Justice Barrett’s ruling came at the closure of a case raised by Australian national Dr. Roderick Jones, a senior research fellow at the University College of Dublin (UCD), whose citizenship application was denied after he was out of Ireland for 100 days (97  for leisure, 3 for work) in the year prior to applying in 2017.

The Irish Independent reports: “Dr. Jones argues the minister [for Justice] failed to make any reasonable allowance for temporary absences from the State for valid reasons such as reasonable holidays.”

As it stands, the Irish Nationality and Citizenship Act of 1956 says applicants must have “a period of one year's continuous residence in the State immediately before the date of the application and, during the eight years immediately preceding that period, has had a total residence in the State amounting to four years.”
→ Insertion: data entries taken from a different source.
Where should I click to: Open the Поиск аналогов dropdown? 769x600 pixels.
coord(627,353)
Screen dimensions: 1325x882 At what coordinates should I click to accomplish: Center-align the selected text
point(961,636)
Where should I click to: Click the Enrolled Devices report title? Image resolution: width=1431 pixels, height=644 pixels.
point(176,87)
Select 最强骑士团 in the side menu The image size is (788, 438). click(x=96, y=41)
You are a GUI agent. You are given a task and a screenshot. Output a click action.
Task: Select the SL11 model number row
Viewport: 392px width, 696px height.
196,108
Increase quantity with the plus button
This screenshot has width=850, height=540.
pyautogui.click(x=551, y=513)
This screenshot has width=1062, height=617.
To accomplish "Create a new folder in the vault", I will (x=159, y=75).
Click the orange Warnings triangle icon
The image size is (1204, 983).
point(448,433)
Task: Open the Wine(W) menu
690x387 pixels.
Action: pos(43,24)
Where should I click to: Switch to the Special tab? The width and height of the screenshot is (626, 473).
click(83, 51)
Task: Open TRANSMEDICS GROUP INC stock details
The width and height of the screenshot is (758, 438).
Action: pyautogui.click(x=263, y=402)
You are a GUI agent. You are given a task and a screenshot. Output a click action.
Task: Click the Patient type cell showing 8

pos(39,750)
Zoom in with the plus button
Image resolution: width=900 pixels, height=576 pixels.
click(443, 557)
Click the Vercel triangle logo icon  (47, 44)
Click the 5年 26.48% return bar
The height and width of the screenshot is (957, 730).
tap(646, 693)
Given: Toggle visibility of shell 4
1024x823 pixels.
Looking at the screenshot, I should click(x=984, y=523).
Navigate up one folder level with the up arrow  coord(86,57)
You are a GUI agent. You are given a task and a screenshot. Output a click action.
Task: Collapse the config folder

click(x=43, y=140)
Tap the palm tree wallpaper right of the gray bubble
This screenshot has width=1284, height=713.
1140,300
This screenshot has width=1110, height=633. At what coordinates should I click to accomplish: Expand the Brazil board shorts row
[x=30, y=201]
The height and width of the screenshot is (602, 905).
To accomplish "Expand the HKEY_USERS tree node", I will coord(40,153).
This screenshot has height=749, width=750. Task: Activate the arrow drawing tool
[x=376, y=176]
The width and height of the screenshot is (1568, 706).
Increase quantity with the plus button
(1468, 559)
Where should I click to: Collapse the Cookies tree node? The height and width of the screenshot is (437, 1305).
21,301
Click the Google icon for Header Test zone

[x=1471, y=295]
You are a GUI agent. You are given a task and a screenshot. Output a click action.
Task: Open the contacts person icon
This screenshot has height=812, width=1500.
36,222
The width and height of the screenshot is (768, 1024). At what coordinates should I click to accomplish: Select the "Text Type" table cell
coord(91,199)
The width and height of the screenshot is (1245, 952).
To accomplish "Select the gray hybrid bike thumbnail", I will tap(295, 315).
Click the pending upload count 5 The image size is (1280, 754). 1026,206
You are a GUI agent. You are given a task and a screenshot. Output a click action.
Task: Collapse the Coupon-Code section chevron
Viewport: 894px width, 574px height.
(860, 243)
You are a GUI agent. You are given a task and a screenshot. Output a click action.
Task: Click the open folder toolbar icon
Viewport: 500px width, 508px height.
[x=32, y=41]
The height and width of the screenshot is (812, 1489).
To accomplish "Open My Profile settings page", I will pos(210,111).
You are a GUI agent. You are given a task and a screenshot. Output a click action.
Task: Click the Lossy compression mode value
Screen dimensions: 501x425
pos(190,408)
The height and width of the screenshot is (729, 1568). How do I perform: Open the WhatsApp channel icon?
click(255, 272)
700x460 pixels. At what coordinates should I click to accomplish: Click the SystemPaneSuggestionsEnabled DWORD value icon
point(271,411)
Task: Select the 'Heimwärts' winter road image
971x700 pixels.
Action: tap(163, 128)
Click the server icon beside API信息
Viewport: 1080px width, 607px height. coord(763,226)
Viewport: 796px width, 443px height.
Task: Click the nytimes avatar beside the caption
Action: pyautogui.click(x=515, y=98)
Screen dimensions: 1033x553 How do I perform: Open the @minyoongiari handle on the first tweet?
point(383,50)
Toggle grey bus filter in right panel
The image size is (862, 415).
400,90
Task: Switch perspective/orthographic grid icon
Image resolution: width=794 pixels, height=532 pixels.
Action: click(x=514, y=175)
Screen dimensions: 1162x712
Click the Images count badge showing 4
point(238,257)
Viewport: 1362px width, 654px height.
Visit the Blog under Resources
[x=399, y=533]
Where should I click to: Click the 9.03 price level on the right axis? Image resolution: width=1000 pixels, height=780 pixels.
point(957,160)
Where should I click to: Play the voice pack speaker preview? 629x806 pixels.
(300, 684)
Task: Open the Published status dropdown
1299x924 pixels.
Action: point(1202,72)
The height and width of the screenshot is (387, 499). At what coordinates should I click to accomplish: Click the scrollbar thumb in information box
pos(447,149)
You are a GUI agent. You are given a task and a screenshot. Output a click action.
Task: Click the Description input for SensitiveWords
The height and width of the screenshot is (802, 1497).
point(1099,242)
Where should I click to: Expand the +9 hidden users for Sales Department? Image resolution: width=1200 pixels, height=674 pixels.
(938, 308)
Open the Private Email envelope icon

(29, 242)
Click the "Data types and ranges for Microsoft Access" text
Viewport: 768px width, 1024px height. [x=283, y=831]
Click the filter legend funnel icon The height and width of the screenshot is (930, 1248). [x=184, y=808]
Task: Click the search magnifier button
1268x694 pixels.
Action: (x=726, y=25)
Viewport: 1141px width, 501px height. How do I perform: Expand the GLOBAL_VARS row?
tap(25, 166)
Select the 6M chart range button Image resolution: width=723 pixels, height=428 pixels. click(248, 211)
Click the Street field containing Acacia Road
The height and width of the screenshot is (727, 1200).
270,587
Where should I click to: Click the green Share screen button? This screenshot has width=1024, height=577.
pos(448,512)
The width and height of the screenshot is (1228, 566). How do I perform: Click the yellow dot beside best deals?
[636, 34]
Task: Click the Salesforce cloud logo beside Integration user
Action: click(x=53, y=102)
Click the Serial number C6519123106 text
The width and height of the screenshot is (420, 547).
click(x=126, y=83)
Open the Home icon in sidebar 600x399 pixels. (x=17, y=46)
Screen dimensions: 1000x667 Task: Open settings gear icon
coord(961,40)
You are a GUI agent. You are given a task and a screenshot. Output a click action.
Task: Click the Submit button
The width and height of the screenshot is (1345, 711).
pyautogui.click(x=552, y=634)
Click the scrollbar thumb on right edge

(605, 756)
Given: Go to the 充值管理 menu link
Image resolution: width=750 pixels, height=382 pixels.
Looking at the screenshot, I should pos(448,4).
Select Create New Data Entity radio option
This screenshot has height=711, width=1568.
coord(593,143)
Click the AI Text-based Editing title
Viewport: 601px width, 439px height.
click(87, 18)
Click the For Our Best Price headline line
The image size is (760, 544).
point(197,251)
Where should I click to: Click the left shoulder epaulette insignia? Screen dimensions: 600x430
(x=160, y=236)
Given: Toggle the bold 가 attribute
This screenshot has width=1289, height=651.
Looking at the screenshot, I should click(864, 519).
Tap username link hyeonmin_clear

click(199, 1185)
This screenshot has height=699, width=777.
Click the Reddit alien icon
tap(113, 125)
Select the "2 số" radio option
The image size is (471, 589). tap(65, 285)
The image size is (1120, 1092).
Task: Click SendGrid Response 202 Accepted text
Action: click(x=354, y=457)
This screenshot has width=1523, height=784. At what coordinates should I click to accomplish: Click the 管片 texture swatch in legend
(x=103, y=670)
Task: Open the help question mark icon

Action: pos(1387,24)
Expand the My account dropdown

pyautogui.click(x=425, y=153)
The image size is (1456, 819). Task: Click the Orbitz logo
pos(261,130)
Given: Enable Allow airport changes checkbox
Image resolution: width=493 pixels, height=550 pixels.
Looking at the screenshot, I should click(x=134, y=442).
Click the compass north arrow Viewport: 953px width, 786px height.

In practice, “flexibility or discretion” has been afforded to people applying for Irish citizenship, typically permitting for up to 6 weeks leave from the country in the year prior to application.

Read More: Should Irish-born children be allowed to become citizens despite parent's status?

Unexpected ruling

In his ruling, “which neither side in the case was expecting" according to The Irish Independent, Justice Barrett found that the Minister handling Dr. Jones’s application came “to the right conclusion by the wrong route.”

The judge wrote that the Minister “has manifested very real humanity” by using the discretionary period of six weeks absence, but had “gone beyond what is legally permissible” as outlined in the Act.

In his ruling, Justice Barrett points to the ‘dictionary definition’ of “continuous” and wrote, “an applicant must show a one-year period of residence in Ireland that is ‘unbroken, uninterrupted, connected throughout in space or time.”

He added: “Either an applicant ‘has had a period of one year’s continuous residence’ or he has not."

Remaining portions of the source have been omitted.